![Title](Images/cisco.png)

## Lab - Evaluating Fit Errors in Linear Regression

### Objectives
In this lab, you will become familiar with the concepts of evaluating fit errors in linear regression.
<li>**Part 1: Import the Libraries and Data  **</li>
<li>**Part 2: Calculate the Errors **</li>
### Scenario / Background
In statistics, linear regression is a way to model a relationship between dependent variable $y$ and independent variable $x$. The goal of regression is to find a model that describes the data as accurately as possible.

In this lab, you will use the sales data and result of the linear regression from a previous lab to evaluate the accuracy of the model.
### Required Resources
* 1 PC with Internet access
* Python libraries: `pandas`, `numpy`, and `sklearn`
* Datafiles: stores-dist.csv

### Part 1: Import the Libraries and Data

In this part, you will import the libraries and the data from the file `stores-dist.csv`.

#### Step 1: Import the libraries.

In this step, you will import the following libraries:

* `numpy` as np
* `pandas` as pd

In [2]:
# Code Cell 1

# This lab produces some minor warnings that can be ignored.
# These warnings appear because some libraries are updated more often than others
# and the system is letting the user know that some function will be depricated soon
# Use the following code to prevent the warnings from being displayed, or comment them out
# to see the warnings
import warnings
warnings.filterwarnings('ignore')

import numpy as np
import pandas as pd
from sklearn.linear_model import LinearRegression

#### Step 2: Import the data.

In this step, you will import the data from the file `stores-dist.csv`, change the column headings, and verify that the file is imported correctly.

The column headings, `annual net sales` and `number of stores in district` are renamed to make it easier during data processing.

* `annual net sales` to sales
* `number of stores in district` to stores

In [6]:
# Code Cell 2

# Import the file stores-dist.txt
salesDist = pd.read_csv('./Data/stores-dist.txt')

# Change the column headings
salesDist.columns = ['district','sales','stores']

# Verify the imported data
salesDist.head()

Unnamed: 0,district,sales,stores
0,1,231.0,12
1,2,156.0,13
2,3,10.0,16
3,4,519.0,2
4,5,437.0,6


The cdistrict column is not necessary for the evaluation of the linear regression fit; therefore, the column can be dropped.

In [7]:
# Code Cell 3
# Drop the district column.
sales = salesDist.drop('district',axis=1)

# Verify that the district column has been dropped.
sales.head()

Unnamed: 0,sales,stores
0,231.0,12
1,156.0,13
2,10.0,16
3,519.0,2
4,437.0,6


### Part 2: Calculating the Errors

In this part, you will use numpy to generate a regression line for the analyzed data. You will also calculate the centroid for this dataset. The centrod is the mean for the dataset. The generated simple linear regression line must also pass through the centroid.

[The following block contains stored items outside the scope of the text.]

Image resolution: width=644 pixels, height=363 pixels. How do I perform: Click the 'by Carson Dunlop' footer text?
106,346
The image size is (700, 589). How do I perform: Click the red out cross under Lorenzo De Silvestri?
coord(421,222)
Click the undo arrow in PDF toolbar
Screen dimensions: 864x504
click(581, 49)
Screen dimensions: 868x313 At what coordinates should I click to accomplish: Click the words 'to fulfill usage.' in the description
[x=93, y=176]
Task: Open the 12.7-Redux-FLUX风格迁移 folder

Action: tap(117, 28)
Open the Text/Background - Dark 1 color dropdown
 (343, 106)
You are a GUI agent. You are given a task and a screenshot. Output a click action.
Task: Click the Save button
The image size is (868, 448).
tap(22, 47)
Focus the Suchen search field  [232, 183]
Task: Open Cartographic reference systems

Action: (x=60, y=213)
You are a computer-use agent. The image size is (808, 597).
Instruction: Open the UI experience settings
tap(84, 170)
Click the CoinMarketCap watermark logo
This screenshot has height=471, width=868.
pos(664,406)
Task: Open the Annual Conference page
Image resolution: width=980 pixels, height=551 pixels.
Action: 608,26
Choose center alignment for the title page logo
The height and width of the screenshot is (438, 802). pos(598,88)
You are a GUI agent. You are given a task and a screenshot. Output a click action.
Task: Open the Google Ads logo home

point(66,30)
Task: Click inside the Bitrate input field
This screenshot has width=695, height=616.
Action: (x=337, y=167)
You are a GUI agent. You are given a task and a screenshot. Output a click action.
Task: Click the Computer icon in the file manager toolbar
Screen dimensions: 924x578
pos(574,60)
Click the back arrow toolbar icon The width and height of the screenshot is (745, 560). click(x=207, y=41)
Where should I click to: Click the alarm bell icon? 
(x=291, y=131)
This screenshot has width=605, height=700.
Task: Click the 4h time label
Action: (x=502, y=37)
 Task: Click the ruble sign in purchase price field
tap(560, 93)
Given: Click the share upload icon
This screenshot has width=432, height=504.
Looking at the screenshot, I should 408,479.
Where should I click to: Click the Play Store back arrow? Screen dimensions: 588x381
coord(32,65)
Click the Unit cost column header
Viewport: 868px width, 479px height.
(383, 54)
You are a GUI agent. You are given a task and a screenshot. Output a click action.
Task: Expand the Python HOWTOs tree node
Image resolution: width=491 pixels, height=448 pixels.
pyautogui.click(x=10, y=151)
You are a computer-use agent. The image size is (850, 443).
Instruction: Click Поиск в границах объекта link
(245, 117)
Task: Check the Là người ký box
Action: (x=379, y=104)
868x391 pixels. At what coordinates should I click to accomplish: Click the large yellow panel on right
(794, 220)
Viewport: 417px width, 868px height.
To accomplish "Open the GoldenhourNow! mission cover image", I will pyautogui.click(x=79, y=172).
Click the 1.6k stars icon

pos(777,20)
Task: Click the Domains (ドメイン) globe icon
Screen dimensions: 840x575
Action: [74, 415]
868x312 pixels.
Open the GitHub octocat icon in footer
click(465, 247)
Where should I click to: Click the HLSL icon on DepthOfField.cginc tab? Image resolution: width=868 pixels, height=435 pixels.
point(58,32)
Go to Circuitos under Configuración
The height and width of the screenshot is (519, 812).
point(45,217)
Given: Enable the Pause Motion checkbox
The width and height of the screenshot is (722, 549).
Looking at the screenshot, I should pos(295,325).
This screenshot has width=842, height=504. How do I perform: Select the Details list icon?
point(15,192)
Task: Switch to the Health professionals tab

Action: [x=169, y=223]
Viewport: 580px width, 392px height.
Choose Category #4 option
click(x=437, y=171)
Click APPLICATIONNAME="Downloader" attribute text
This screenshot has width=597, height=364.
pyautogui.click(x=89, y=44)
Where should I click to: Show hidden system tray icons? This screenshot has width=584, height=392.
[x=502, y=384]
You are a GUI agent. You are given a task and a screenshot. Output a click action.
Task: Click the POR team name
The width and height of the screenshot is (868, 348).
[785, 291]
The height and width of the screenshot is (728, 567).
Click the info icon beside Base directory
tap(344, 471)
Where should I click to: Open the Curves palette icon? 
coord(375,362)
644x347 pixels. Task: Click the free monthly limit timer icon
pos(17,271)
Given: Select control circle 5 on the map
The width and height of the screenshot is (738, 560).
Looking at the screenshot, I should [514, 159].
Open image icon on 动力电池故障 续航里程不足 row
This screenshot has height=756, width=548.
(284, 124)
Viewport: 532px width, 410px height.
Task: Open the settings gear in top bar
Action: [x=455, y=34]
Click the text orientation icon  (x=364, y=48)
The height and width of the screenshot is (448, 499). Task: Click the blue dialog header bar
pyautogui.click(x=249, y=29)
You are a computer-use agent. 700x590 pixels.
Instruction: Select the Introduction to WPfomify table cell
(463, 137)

You will also use sklearn.metrics to evaluate the linear regression model. You will calculate the $R^2$ score and mean square error (MSE).

#### Step 1: Assign the x and y variables.
Assign the sales from the dataframe as dependent variable $y$, and stores from the dataframe as the independent variable for $x$ axis.

In [8]:
# Code Cell 4
#dependent variable for y axis
y = sales.sales
#independent variable for x axis
x = sales.stores

### Step 2: Calculate the y values in the model
In a previous lab, you calculated the components for the linear regression fit with a polynomial model using `np.polyfit` to calculate a vector of coefficients `p` that minimizes the squared error. By using `np.poly1d`, you can compute the corresponding value for each value of `x` in the estimated polynomial model.

To recall the slope and y-intercept of the line, use the variable `p`. The array `p` displays the coefficent in a descending order. For a first order polynomial, the first coefficient is the slope (`m`) and the second coefficent is the y-intercept (`b`).

In [9]:
# Code Cell 5
# compute the y values from the polynomial model for each x value
order = 1
p = np.poly1d(np.polyfit(x, y ,order))

print('The array p(x) stores the calculated y value from the polynomial model for each x value,\n\n{}.'.format(p(x)))
print('\nThe vector of coefficients p describes this regression model:\n{}'.format(p))
print('\nThe zeroth order term (y-intercept or b) is stored in p[0]: {}.'.format(p[0]))
print('\nThe first order term (slope or m) is stored in p[1]: {}.'.format(p[1]))

The array p(x) stores the calculated y value from the polynomial model for each x value,

[169.93468442 134.14759895  26.78634257 527.80553905 384.65719719
 420.44428266 205.72176988 134.14759895  26.78634257 277.29594081
 527.80553905 313.08302627 456.23136812  62.57342803 169.93468442
 205.72176988 420.44428266  98.36051349 313.08302627 527.80553905
 563.59262451  62.57342803 134.14759895 348.87011173 384.65719719
 563.59262451 277.29594081].

The vector of coefficients p describes this regression model:
 
-35.79 x + 599.4

The zeroth order term (y-intercept or b) is stored in p[0]: 599.3797099726614.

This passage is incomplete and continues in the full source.